Passage:
◇ ◇ ◇ ◇ ◇

Friends of the Earth (FoE) – response to Victorian state budget 2024/25

Friends of the Earth

State budget continues clean energy transition, but risks inflaming the ‘forest wars’

As expected this was a state budget focused strongly on cost of living pressures, with emphasis on assisting families, and continued investment in public infrastructure including training, education and health.

As such, expectations in the realm of environment and energy had been very modest, and as expected there were no major new projects announced in this budget. The energy measures outlined in the budget are generally a ‘business as usual’ continuation of existing positive policy and previous commitments. We welcome the commitment to review the Victorian Energy Upgrades program and support VicGrid’s transmission planning reforms.

◇ ◇ ◇ ◇ ◇

Jobs:
(1) In the budget response, why were expectations for environment and energy very modest? Answer in one to three sentences.
(2) Carry the Victorian budget response forward from its final sentence.

◇ ◇ ◇ ◇ ◇

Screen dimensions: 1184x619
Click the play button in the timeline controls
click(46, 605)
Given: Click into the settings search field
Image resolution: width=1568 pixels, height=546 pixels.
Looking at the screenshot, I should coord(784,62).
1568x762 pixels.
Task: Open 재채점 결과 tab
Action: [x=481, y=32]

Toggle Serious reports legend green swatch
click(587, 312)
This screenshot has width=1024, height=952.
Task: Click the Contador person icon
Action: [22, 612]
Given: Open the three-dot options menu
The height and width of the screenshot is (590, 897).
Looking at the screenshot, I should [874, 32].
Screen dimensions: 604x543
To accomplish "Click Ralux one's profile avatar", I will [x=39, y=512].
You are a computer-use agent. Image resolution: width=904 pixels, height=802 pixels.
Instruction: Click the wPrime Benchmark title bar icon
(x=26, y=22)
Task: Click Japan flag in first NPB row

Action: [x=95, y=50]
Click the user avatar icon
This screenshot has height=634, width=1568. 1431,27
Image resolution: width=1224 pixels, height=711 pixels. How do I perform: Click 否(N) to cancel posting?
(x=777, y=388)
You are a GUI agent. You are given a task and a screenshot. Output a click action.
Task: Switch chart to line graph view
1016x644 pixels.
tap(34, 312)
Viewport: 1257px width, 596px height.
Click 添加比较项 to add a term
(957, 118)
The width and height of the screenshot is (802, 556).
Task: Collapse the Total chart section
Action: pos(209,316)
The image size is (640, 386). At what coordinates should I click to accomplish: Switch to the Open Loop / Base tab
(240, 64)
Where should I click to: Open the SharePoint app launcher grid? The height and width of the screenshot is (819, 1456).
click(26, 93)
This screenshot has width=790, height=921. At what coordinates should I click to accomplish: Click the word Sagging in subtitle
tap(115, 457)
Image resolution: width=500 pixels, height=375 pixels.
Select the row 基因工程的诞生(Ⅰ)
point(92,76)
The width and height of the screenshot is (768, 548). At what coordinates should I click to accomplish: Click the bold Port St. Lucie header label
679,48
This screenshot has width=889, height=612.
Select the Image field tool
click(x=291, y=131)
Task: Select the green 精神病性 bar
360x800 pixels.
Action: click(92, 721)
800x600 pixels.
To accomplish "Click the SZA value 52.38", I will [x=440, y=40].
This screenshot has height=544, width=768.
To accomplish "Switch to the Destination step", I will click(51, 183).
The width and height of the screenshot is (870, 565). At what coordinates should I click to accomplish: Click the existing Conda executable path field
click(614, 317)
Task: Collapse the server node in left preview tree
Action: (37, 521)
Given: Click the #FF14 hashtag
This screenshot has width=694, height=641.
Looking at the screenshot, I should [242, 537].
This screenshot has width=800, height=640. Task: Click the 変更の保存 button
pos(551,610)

◇ ◇ ◇ ◇ ◇

Expected responses:
(1) Expectations were very modest because this budget was expected to focus strongly on cost of living pressures. Its emphasis was on assisting families and on continued investment in public infrastructure, including training, education and health.

(2)
It is, however, deeply concerning to see the wind up of the Latrobe Valley Authority, which has played an important role in facilitating the process after the closure of the Hazelwood power station. Friends of the Earth community organiser Wendy Farmer said “The last budget stressed how important the work of the Latrobe Valley Authority was and the need to continue their essential work, including the Ladder Step Up and Inclusive Employment Worker Transition programs. The state government in the 2023/24 budget said that this investment would support jobs and further the economic development of the Latrobe Valley. With three coal fired power stations yet to close, we must ask what happens now to the Latrobe Valley and Gippsland Transition plan that the Victorian Government so proudly invested in. Does it become another report on a shelf? What happens now to ensure affected workers and their communities are assisted through continued uncertainty. Latrobe Valley has for many years been ignored by governments, we thought we had an opportunity to change that through the LVA. Will the Latrobe Valley be forgotten again?”

While there are funds for “regional economic transition funding” to support worker transition and youth employment pathways in the Latrobe Valley, the Latrobe Valley Authority is essential to guiding this possess and it’s loss will have a negative impact on the Latrobe Valley.

We know that climate change is already impacting people, infrastructure and the environment, and this is acknowledged in the 2024/25 state budget. The treasurer recognised this in his budget speech, noting that ‘building a better future means preparing ourselves for a changing climate and for extreme weather events’.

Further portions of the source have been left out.